Woolx base layer pieces are designed to work together as a layering system, providing superior temperature and moisture control. By layering different weights of our 100% Merino Wool pieces you’ll be ready to face the elements, without having to purchase or pack a different item for every type of weather condition you might encounter.

 

Layering Basics:

 

  1. Base Layer – Moisture Control and Warmth

The primary purpose of a base Layer is to keep the wearer warm and dry. This next-to-the-skin layer has to be soft and comfortable while it holds in heat and wicks moisture away from the body. Wool is the ultimate insulator, in cold weather the natural crimp in wool fibers creates tiny pockets of trapped warm air that act as insulators, holding in heat next to the body. Merino wool is also naturally able to pull moisture away from the skin through the process of capillary action. Wool absorbs sweat away from your skin, the liquid then moves through the wool fibers to the drier surface area of the fabric where it can evaporate. The weight of your base layer controls the warmth level and should be determined by the temperatures and conditions you’re facing.

 

On a hot summer’s day one of our lightweight tees or tanks may be the only top you need. At a weight of 170 g/m2 of fabric, the Woolx lightweights are our finest weave. Made of Merino Wool with 17.5 micron diameter fibers they are as soft as cashmere, providing the ultimate layer of comfort right next to your skin. A lightweight Tee is also the perfect first layer when temperatures are just starting to cool down, or if you’ll be facing extreme temperature variations from hot to cold throughout your day.

 

If you’ll be out in colder temperatures, or if you’ll be very active in freezing temps, you’ll likely need a midweight base layer. Our Woolx midweight tops and bottoms have a weight of 230 g/m2 of fabric, providing the ideal amount of insulation to keep you warm without overheating during rigorous activities. Perfect as a base layer for skiing, hiking, snowshoeing, and running in freezing temperatures. This super versatile weight can also work as your outerwear or as your only garment in more moderate conditions.

 

If you plan to be sedentary for prolonged periods in freezing conditions you’ll need the warmest base layer you can find. Our Woolx heavyweight tops and bottoms are made of 400 g/m2 wool, offering almost twice the warmth of the midweights. This is the ideal base layer to keep you comfortable in freezing conditions if you won’t be moving around to create your own body heat. Perfect for ice fishing, hunting from a deer stand, or snowmobiling. A set of Woolx heavyweights are also excellent sleeping attire while camping out in winter conditions. The heavyweight wool keeps you warm at night, while the antimicrobial properties of natural wool prevent you from transferring your hard earned body odor to your expensive sleeping bag.

 

  1. Mid Layer – Insulation

The midlayer is where the magic of the Woolx layering system happens. Air trapped between each layer creates pockets of warm air, adding even more insulation than a heavier garment alone. The wicking process continues as water is wicked from the baselayer to the midlayer, leaving the wearer dry and comfortable.

 

The most important feature of a good layering system is the ability to easily adjust your warmth levels as conditions change. A midlayer ¼ zip works perfectly over a lightweight Tee if temperatures start to drop at the end of a late summer day-hike. Try a ¼ zip over the midweight crew neck for extreme warmth that can be easily removed as your activity accelerates. By wearing multiple layers of non-bulky merino wool you can comfortably transition from handling the coldest conditions to warmer weather with ease.

 

  1. Outer Layer – Protection from wind, rain, and snow

The final piece of a good layering system is the outer layer or shell. This item should protect you from the elements. Depending on conditions you may need a jacket and pants that offer varying degrees of water and/or wind proofing.  Shells may be made of a waterproof breathable fabric like Gore-Tex or a non-breathable coated Nylon material.

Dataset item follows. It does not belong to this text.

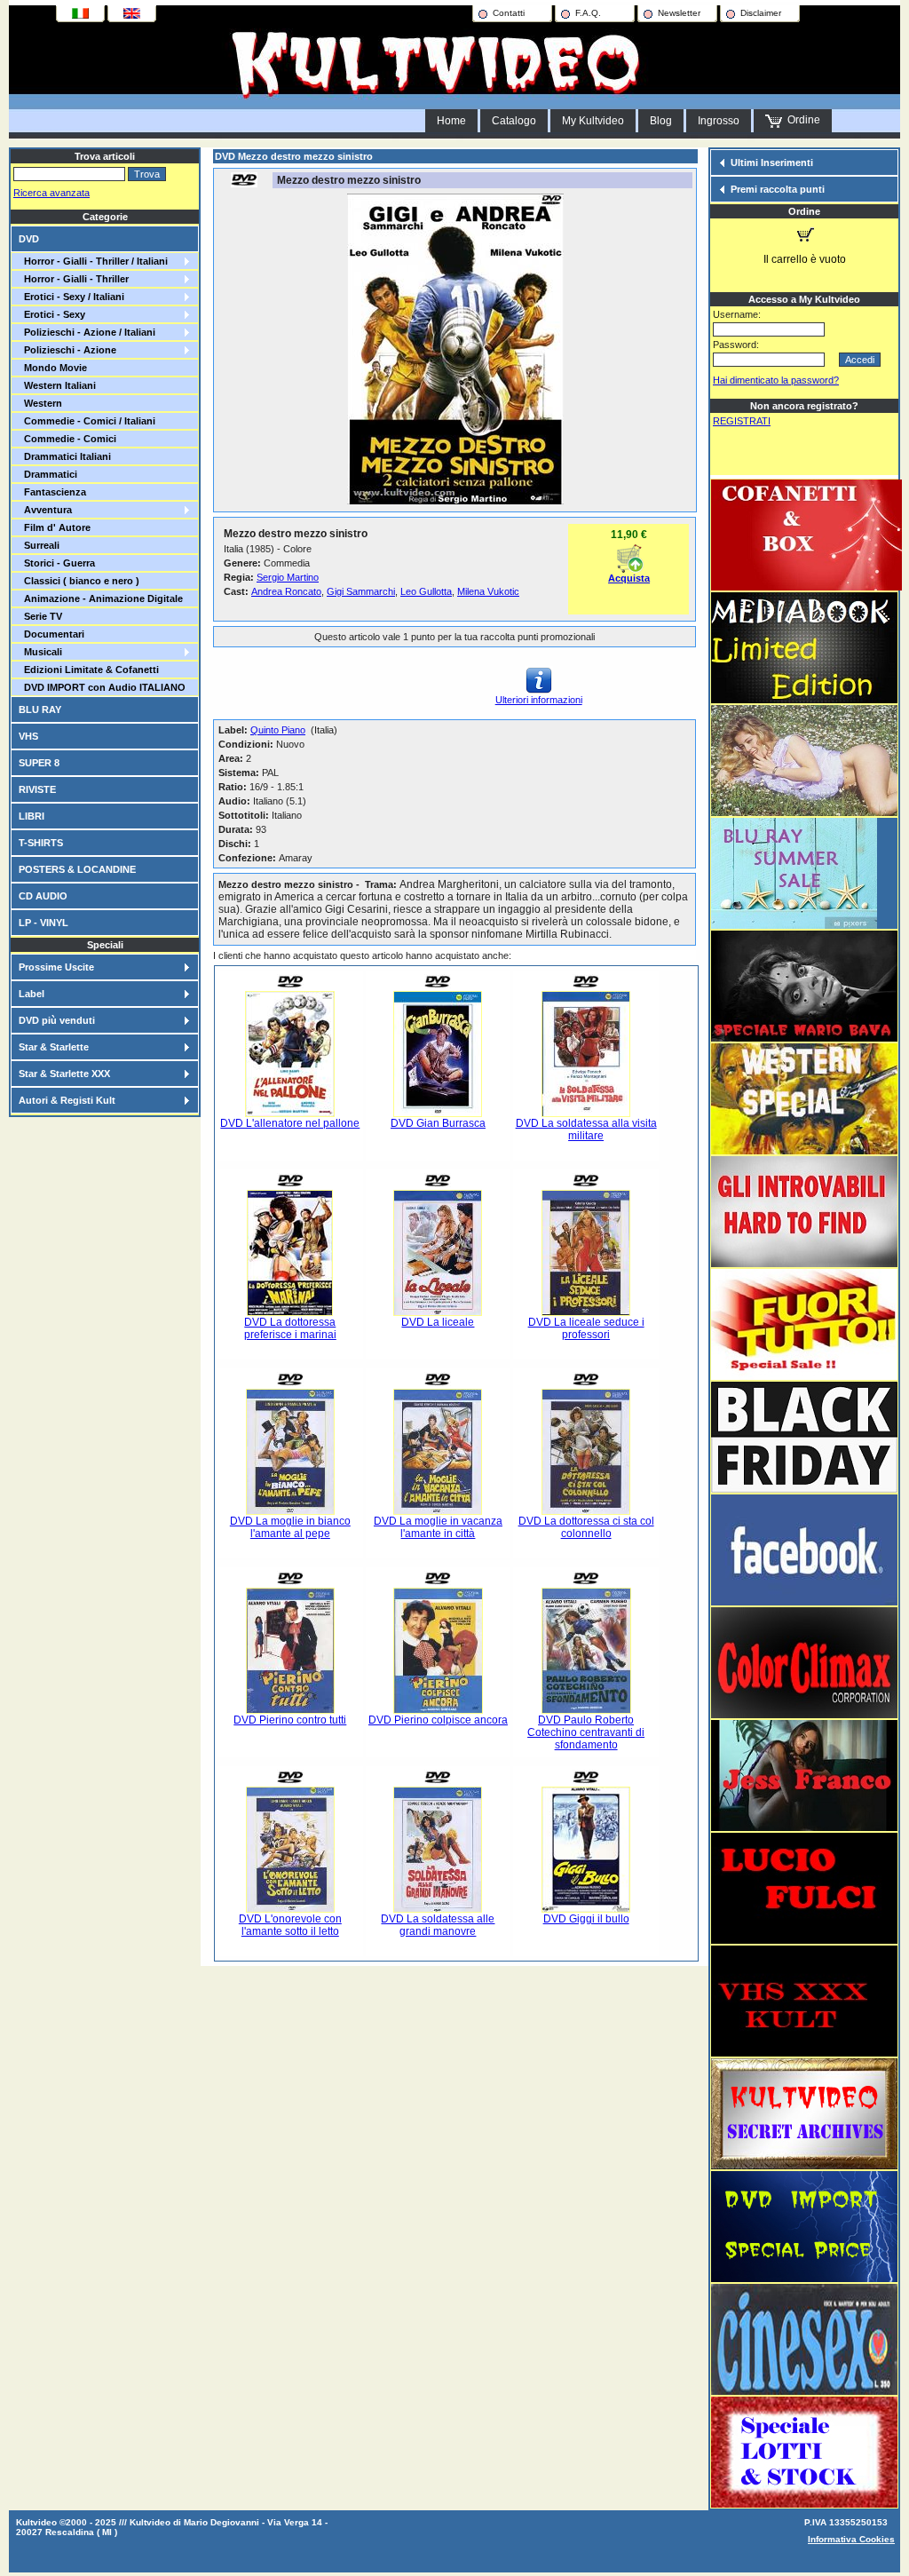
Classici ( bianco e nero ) (79, 580)
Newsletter (679, 13)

For non-freezing conditions that don’t require a water or windproof shell a Woolx Heavyweight Sweatshirt or midweight ¼ zip top may be all the protection you need.

 

 

 

A good layering system needs to be flexible and each piece should work together without being redundant. You must be able to adjust your clothing to whatever weather and temperature conditions you’re facing.  Ideally each piece should be able perform several tasks, as a base, mid or outer layer depending on your needs. Your summer outerwear becomes your fall base layer, the midweight bottoms you wear as a base layer skiing can be worn as leggings for a hike in spring. Flexibility is even more essential if you’ll be facing multiple temperature changes in one day. It might be a sunny June day at basecamp, but once you climb above the tree line there can be snow on the ground. You need to be able to add and remove gear to regulate your temperature, not just for comfort but for safety as well.

 

Purchasing your outdoor gear with layering in mind will not only keep you warm and comfortable, it’s good for your wallet and your backpack. Proper layering means you’ll need to buy and pack fewer pieces overall as each item performs multiple functions. Just ask any lightweight backpacking aficionado, if you get home from a trip and haven’t worn everything in your pack all at once, you’ve over packed!